We Need Room for Change!

Drugreporter, in cooperation with six other NGOs, proudly presents the new international campaign Room for Change—because we need to change the way we respond to urban drug problems.

We Need Room for Change!

Injecting drug use has become a growing problem in most of our cities—especially in those neighborhoods where large numbers of young people live in poverty. The more people inject in unsafe environments, the more people share their needles, and this leads to more infections, overdose deaths, drug litter and nuisance on the streets.

The solution does not lie in the hands of the police—arresting people who use drugs does not reduce the number of drug users, but instead pushes them to use in a more risky way, and to discard their needles as soon as possible. The old ways of fighting drug problems don’t work.

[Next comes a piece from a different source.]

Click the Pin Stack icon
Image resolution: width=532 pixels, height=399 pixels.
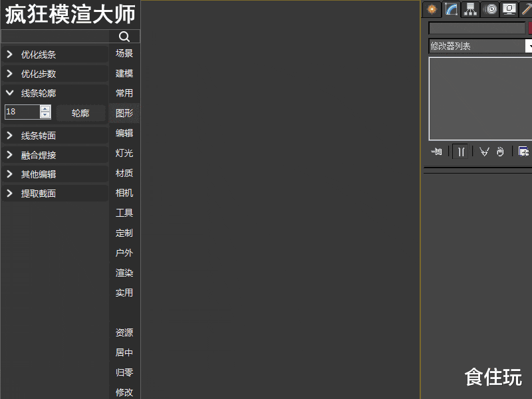436,152
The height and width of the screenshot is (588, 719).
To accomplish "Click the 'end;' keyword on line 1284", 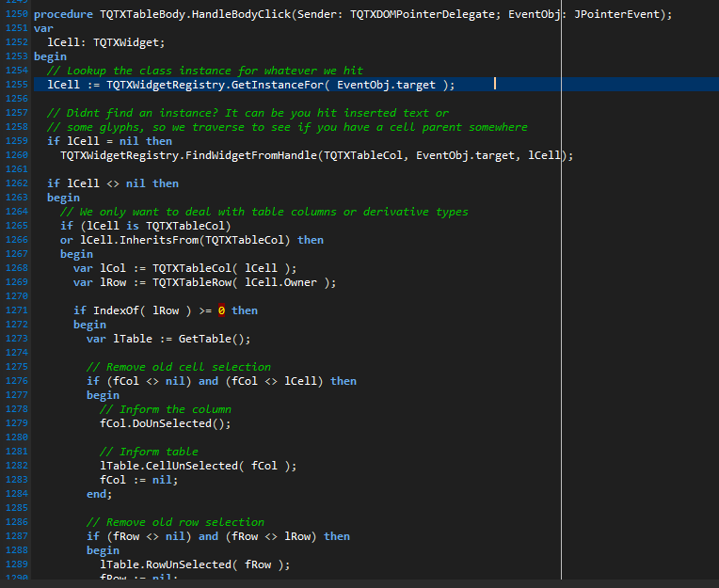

From the examples of cities like Zurich, Vancouver or Copenhagen, we can learn a lot about what works in reducing street drug use and related problems. Decision makers should adopt comprehensive drug strategies based on four pillars: prevention, treatment, harm reduction and smart law enforcement.

PREVENTION: We need honest drug education in schools, as well as prevention programs targeting young people at dance parties and festivals!

TREATMENT: People who seek treatment for drug dependence need institutions for treatment and social rehabilitation, as well as aftercare centers to help them with education and jobs!

HARM REDUCTION: For those people who do not want or cannot stop drug use, we need to create drug consumption rooms where they can inject their drugs with sterile equipment, supervised by health staff, to avoid infections, overdose deaths and drug litter!

LAW ENFORCEMENT: Instead of arresting and detaining injecting drug users, police should move them from the streets to harm reduction centers!

We ask decision makers

  • to adopt urban drug strategies based on the four pillars described above;
  • to involve civil society in developing/implementing this strategy;
  • to create an urban drug coordination system to implement the strategy and ensure cooperation between these pillars;
  • to provide adequate resources to improve and extend services!

In 1987, the United Nations decided to observe June 26 as the International Day Against Drug Abuse and Trafficking. For many years, this day was celebrated by some governments with anti-drug rituals, such as public burnings of seized drugs or televised executions of drug mules. In the last 10 years, however, June 26 has been turned into an day of action by civil society to promote drug policies based on human rights and public health.

We need a new approach

This year, in cooperation with Support. Don’t Punish, we launch a campaign in eight European cities—Athens, Belgrade, Bratislava, Bucharest, Budapest, Porto, Sofia and Warsaw—to educate and mobilize the public to support innovative alternatives, such as drug consumption rooms, to punitive drug policies.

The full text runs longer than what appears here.